*** Block opens ***
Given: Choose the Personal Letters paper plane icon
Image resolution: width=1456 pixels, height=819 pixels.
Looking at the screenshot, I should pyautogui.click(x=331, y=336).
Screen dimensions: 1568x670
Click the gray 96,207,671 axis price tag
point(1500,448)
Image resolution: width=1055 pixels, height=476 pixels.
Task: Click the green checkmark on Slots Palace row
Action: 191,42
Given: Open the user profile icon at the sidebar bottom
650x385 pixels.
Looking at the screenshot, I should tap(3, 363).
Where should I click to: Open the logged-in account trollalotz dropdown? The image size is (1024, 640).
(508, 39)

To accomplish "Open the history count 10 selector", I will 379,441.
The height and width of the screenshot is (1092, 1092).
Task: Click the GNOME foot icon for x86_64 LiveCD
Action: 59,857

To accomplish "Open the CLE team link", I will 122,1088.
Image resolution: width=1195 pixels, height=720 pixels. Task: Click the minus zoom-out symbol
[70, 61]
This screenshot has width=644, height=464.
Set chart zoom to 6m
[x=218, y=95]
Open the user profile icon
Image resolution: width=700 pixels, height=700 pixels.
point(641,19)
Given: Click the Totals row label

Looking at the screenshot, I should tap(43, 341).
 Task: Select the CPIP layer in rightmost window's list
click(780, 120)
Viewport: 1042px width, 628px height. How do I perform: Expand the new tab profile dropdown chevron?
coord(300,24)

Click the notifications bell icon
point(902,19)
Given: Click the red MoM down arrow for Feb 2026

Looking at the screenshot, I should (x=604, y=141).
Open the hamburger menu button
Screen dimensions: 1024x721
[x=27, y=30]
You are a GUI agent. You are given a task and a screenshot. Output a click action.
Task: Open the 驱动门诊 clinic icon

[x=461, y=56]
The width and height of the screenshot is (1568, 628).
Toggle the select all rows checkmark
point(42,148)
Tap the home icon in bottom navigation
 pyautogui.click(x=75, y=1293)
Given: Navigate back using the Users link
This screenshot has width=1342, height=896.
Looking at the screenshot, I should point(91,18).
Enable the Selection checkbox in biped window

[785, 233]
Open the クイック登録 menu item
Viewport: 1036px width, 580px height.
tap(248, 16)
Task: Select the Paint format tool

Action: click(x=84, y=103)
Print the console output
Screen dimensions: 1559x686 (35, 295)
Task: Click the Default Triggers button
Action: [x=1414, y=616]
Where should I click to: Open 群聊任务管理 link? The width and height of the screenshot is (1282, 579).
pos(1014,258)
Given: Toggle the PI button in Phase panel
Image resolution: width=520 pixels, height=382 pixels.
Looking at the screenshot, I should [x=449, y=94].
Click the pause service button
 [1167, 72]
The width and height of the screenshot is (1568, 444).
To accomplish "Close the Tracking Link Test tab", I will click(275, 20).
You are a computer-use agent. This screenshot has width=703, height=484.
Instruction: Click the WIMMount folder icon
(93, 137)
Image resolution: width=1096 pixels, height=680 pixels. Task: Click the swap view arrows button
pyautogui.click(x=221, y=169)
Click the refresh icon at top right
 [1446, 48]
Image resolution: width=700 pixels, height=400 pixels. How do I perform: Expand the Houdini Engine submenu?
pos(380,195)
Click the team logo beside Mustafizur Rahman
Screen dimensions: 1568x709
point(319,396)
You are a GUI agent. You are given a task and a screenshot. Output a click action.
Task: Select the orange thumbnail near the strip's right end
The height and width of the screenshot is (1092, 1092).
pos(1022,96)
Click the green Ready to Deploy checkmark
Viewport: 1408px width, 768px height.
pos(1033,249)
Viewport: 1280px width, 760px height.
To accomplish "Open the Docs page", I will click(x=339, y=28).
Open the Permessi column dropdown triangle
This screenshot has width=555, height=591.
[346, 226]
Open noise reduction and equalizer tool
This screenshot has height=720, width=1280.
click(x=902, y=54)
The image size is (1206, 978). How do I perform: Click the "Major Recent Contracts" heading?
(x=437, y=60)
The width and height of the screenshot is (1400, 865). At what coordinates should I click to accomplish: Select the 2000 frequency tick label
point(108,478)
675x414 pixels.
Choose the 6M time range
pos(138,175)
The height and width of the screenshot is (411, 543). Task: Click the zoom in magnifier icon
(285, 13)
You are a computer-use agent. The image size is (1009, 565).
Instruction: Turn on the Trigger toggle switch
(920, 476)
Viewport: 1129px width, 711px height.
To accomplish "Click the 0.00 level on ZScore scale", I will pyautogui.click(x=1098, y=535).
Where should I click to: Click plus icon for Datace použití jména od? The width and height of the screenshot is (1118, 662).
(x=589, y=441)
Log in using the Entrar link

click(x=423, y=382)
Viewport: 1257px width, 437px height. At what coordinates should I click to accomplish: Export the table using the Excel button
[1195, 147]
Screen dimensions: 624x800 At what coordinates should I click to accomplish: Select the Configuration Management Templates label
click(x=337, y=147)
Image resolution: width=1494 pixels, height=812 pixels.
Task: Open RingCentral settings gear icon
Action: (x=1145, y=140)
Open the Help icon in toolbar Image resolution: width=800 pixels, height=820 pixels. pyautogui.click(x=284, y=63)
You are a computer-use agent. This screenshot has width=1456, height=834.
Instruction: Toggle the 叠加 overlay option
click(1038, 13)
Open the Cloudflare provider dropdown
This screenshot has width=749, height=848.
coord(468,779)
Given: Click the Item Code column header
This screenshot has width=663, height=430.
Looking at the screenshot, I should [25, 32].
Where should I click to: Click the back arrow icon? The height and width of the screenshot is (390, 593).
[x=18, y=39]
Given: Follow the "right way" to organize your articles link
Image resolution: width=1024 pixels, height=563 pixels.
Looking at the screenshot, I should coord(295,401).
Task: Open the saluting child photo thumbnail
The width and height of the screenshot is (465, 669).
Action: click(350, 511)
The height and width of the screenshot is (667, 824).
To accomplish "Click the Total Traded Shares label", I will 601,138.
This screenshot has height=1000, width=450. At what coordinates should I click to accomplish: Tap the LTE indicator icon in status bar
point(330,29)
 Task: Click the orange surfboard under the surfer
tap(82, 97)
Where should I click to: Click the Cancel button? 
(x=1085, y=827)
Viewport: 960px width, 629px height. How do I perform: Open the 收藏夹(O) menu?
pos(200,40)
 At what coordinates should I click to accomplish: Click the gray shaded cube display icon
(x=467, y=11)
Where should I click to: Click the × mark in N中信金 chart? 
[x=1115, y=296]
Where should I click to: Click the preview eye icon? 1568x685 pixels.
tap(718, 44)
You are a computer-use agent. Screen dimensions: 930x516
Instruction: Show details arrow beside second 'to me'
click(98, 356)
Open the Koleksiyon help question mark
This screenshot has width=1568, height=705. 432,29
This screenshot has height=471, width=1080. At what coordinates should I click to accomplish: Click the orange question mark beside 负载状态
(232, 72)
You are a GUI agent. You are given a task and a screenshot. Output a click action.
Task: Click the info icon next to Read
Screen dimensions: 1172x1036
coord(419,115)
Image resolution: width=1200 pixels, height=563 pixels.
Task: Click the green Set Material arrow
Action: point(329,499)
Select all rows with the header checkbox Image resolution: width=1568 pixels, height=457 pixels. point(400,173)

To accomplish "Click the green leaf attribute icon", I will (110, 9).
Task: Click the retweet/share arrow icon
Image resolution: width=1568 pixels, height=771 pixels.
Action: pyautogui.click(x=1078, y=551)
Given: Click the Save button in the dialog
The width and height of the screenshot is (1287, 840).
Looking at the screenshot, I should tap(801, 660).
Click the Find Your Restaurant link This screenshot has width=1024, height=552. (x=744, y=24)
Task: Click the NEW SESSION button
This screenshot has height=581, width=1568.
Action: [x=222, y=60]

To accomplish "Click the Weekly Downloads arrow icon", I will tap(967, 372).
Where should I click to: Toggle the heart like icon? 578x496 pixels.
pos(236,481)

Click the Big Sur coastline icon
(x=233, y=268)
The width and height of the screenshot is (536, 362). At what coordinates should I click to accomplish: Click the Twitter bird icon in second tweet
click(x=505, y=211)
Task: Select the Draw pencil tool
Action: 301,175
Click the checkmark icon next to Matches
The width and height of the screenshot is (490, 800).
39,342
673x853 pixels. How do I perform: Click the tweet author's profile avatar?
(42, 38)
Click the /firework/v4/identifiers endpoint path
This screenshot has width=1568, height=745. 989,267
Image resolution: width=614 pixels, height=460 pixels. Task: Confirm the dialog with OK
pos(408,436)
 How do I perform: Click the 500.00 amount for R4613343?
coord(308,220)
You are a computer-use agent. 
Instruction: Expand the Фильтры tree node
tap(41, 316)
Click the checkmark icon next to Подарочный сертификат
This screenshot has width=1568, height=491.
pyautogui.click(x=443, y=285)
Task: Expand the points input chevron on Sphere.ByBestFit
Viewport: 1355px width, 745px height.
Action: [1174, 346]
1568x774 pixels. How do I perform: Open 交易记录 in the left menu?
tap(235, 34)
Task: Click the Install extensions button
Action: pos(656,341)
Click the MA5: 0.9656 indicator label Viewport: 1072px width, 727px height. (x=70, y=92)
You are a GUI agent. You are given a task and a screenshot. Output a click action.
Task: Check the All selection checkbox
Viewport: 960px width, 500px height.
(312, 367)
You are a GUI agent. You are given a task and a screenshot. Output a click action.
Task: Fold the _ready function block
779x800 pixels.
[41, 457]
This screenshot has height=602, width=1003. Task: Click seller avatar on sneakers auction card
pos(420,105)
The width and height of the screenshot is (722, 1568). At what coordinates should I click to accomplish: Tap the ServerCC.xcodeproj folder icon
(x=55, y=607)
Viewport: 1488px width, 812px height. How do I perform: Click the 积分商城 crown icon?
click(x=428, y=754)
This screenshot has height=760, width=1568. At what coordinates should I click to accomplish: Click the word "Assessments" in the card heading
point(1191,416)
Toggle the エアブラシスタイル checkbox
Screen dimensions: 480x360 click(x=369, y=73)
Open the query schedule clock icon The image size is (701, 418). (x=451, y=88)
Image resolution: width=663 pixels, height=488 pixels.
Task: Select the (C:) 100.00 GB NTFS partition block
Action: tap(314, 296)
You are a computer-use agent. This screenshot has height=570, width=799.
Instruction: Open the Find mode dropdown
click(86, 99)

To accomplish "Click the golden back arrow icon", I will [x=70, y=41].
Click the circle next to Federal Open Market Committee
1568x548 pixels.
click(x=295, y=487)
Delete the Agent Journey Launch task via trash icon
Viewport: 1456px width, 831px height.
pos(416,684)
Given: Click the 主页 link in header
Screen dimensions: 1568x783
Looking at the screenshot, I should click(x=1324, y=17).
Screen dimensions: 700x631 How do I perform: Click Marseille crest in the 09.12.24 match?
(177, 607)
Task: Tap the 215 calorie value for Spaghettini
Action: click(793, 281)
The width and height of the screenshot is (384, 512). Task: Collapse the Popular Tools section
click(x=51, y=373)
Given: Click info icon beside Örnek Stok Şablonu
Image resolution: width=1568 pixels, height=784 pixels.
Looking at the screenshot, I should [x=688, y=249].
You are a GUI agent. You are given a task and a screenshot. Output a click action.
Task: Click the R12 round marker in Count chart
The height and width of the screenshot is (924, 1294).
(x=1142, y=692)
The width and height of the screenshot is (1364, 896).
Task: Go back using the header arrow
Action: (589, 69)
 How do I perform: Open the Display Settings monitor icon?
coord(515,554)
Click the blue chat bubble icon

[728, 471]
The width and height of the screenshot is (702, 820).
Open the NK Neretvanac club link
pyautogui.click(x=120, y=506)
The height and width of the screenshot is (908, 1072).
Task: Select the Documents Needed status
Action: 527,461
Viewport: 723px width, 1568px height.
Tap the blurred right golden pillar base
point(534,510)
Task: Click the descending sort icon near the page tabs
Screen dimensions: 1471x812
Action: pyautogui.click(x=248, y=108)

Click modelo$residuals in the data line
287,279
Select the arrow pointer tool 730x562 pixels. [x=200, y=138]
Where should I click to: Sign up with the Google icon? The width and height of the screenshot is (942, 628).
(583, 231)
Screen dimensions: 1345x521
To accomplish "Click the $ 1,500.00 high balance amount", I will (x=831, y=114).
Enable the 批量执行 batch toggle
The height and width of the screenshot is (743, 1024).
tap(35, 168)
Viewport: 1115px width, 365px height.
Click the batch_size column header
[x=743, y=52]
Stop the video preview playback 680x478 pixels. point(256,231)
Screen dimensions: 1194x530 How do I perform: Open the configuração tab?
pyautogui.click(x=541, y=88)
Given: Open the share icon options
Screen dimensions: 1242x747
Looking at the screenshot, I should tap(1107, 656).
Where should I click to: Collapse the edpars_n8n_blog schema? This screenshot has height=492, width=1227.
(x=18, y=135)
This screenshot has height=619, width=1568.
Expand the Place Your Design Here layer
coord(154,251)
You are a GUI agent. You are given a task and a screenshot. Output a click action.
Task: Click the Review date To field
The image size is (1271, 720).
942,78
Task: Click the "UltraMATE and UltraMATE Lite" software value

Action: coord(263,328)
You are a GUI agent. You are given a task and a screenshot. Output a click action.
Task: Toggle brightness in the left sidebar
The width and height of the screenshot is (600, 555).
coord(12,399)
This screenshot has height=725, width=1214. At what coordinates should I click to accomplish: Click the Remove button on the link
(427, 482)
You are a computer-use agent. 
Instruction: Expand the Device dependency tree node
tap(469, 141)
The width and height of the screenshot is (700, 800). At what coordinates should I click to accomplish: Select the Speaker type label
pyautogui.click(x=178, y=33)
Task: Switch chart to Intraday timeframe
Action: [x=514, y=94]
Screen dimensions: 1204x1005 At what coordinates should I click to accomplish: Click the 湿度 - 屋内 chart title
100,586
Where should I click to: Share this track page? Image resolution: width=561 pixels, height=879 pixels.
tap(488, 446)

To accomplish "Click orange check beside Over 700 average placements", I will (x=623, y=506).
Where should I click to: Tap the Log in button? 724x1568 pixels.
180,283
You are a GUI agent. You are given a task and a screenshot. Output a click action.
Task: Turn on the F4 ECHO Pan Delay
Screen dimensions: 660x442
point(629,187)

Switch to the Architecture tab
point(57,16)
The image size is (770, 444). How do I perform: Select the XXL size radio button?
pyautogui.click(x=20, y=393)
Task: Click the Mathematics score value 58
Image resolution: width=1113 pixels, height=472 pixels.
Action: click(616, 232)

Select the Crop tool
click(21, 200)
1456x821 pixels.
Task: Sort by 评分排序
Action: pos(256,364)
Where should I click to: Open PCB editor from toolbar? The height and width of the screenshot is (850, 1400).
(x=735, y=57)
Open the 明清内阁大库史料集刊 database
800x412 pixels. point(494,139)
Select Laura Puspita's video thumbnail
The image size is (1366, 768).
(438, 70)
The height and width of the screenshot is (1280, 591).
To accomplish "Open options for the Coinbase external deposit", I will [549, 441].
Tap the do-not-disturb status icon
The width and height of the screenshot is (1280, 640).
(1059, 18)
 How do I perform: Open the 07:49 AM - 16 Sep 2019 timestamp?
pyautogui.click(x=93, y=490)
*** Block closes ***
◆ Exercise goal
Wherever the string "computer" appears in the data above, report the whole line.

◆ Written solution
You are a computer-use agent. This screenshot has width=703, height=484.
You are a computer-use agent. The image size is (1009, 565).
You are a computer-use agent. This screenshot has width=1456, height=834.
You are a computer-use agent. Screen dimensions: 930x516
You are a computer-use agent. 
You are a computer-use agent. This screenshot has height=570, width=799.
You are a computer-use agent. 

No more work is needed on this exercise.